TASK PROMPT - Going down the data below, set down exactly the line with "Task: Reload the page with refresh icon" and each line after it through the line with "Select the M5"; no other lines.

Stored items
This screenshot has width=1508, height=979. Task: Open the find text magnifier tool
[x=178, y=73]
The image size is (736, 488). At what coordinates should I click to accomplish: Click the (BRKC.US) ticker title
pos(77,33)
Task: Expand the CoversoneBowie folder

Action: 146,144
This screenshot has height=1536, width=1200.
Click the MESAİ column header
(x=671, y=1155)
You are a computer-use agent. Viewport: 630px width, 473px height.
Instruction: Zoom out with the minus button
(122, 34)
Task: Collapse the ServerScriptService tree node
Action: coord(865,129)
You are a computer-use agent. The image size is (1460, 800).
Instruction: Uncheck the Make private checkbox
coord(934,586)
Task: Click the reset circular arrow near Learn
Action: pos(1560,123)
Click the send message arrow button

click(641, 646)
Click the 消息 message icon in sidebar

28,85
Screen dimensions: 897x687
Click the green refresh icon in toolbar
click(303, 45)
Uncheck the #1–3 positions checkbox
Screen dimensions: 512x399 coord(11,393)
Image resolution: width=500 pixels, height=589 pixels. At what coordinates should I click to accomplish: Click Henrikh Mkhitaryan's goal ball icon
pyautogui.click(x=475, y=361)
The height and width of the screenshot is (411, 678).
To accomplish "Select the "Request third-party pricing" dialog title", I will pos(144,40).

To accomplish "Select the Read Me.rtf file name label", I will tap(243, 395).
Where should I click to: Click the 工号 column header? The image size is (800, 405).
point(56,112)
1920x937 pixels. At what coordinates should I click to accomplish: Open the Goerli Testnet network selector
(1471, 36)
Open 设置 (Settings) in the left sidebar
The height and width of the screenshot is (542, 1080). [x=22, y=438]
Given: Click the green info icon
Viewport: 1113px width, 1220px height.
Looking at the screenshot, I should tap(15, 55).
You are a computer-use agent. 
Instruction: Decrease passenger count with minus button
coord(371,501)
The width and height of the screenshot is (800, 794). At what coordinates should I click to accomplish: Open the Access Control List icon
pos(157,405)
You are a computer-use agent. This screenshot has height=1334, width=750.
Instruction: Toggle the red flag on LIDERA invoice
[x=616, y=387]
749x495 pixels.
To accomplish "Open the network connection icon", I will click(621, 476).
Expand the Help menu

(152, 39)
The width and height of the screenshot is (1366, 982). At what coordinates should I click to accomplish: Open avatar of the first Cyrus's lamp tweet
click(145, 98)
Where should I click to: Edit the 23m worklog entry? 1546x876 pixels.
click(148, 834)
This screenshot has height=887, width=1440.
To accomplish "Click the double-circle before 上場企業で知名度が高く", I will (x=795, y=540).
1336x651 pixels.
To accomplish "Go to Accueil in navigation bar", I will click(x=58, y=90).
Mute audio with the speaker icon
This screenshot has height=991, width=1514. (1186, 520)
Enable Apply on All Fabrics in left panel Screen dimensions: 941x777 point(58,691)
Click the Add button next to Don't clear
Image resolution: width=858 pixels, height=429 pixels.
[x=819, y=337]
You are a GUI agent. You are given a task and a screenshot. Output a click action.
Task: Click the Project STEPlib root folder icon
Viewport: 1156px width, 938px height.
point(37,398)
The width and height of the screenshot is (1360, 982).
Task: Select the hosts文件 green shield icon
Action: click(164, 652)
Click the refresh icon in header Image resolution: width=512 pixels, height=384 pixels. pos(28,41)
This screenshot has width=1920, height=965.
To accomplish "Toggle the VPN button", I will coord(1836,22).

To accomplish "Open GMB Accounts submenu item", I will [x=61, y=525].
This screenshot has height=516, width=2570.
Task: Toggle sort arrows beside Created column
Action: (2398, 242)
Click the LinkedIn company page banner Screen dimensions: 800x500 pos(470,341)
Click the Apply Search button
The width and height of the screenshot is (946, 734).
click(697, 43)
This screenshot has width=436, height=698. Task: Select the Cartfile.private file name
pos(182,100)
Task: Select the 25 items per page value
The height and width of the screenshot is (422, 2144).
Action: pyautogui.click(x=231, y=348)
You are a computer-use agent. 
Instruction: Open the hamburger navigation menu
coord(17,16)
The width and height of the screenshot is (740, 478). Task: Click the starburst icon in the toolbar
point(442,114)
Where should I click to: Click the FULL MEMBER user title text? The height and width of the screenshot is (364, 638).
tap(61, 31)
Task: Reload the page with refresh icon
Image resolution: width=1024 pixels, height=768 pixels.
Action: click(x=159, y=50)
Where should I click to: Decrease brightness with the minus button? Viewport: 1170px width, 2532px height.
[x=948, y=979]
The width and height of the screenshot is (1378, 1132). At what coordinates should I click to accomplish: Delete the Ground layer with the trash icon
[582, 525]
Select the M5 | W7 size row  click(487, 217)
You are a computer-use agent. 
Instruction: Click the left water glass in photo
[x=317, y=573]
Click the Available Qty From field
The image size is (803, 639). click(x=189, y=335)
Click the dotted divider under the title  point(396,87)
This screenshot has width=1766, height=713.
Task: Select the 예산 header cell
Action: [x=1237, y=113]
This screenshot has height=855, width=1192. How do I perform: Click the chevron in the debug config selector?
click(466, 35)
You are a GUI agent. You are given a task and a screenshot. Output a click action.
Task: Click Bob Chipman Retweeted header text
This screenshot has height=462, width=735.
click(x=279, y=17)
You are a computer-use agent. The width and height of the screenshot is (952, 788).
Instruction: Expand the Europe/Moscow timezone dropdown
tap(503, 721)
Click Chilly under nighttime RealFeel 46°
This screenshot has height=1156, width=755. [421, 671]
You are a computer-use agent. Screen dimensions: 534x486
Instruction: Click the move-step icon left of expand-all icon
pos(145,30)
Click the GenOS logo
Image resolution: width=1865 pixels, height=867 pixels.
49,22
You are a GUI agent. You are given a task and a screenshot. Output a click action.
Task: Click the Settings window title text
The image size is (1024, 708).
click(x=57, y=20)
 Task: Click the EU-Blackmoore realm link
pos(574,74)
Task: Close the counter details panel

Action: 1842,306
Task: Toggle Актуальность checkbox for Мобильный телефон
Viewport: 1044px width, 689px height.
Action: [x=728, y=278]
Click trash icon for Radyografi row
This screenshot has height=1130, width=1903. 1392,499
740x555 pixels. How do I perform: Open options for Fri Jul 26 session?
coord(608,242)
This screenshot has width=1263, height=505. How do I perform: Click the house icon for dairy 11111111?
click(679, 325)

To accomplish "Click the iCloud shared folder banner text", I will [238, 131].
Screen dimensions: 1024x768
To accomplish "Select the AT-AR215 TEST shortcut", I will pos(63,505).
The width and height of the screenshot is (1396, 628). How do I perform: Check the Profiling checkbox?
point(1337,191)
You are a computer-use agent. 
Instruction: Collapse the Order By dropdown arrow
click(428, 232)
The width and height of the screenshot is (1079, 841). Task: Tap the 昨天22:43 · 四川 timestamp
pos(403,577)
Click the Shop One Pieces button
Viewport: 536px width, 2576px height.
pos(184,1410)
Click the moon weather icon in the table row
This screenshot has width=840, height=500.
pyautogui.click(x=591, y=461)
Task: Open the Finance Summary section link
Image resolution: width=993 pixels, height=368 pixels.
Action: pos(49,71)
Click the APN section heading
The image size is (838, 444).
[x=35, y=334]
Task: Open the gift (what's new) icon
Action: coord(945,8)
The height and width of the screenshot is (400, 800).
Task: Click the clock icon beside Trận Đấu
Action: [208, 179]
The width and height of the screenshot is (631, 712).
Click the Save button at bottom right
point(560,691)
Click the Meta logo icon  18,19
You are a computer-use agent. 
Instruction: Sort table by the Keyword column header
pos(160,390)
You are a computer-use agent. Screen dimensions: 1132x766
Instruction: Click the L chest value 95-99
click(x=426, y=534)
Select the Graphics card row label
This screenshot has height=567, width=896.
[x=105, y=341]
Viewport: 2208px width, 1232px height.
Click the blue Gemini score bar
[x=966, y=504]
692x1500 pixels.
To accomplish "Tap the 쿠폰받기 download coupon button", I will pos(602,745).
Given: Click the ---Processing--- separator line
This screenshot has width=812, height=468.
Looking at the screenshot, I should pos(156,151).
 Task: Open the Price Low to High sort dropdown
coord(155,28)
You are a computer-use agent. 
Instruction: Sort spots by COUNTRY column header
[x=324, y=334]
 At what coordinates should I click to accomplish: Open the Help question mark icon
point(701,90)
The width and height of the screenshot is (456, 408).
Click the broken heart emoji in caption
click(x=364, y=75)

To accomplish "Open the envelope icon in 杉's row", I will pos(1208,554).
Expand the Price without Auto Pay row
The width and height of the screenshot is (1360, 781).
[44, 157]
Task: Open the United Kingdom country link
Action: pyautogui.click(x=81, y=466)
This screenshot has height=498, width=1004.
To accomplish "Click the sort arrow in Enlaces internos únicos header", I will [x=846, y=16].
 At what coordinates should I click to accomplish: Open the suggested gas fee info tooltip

EXERCISE OUTPUT -
Task: Reload the page with refresh icon
Image resolution: width=1024 pixels, height=768 pixels.
Action: click(x=159, y=50)
Where should I click to: Decrease brightness with the minus button? Viewport: 1170px width, 2532px height.
[x=948, y=979]
The width and height of the screenshot is (1378, 1132). At what coordinates should I click to accomplish: Delete the Ground layer with the trash icon
[582, 525]
Select the M5 | W7 size row  click(487, 217)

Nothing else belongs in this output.